The Red Planet has been getting a lot of attention recently, between India’s low-cost MOM probe entering Mars’s orbit, NASA’s MAVEN doing the same, and the Curiosity rover reaching the most potentially fertile site yet for signs of ancient life. Elon Musk has even talked about building a city there. For most people who look out at the night sky and wonder whether we’re alone, Mars holds our best hope for proving that we’re not.
But not for Nick Bostrom. The famed futurist, author, and Director of the Future of Humanity Institute at Oxford University, thinks that any sign of life we find on Mars would be a bad sign, an argument he developed in a 2008 paper entitled “Where Are They?: Why I Hope The Search For Extraterrestrial Life Finds Nothing.”
He wrote that would be good news if we find Mars to be completely sterile.
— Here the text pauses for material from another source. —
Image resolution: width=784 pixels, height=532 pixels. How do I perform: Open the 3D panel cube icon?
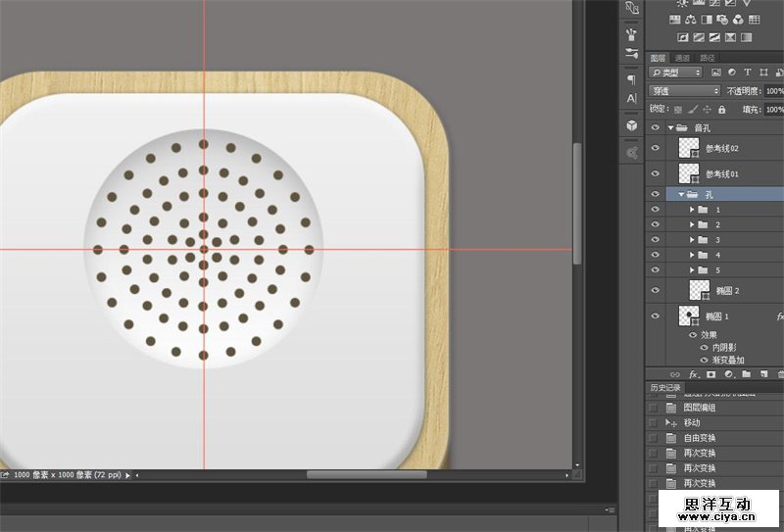coord(631,125)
Dead rocks and lifeless sands would lift my spirit.
Conversely, if we discovered traces of some simple extinct life form — some bacteria, some algae — it would be bad news. If we found fossils of something more advanced, perhaps something looking like the remnants of a trilobite or even the skeleton of a small mammal, it would be very bad news. The more complex the life we found, the more depressing the news of its existence would be. Scientifically interesting, certainly, but a bad omen for the future of the human race.
Scientists around the world are hoping that NASA’s Curiosity rover will find silicon in these rocks on Mount Sharp, an indication that this might have once been an environment for life. Nick Bostrom hopes the rover finds nothing of the kind.
Simply put, evidence of life on Mars would suggest that life in the universe is not uncommon, and that would mean that there may be a scary reason why we haven’t encountered any other alien civilizations: that the hard part of becoming an interstellar civilization is surviving our technological adolescence without destroying ourselves.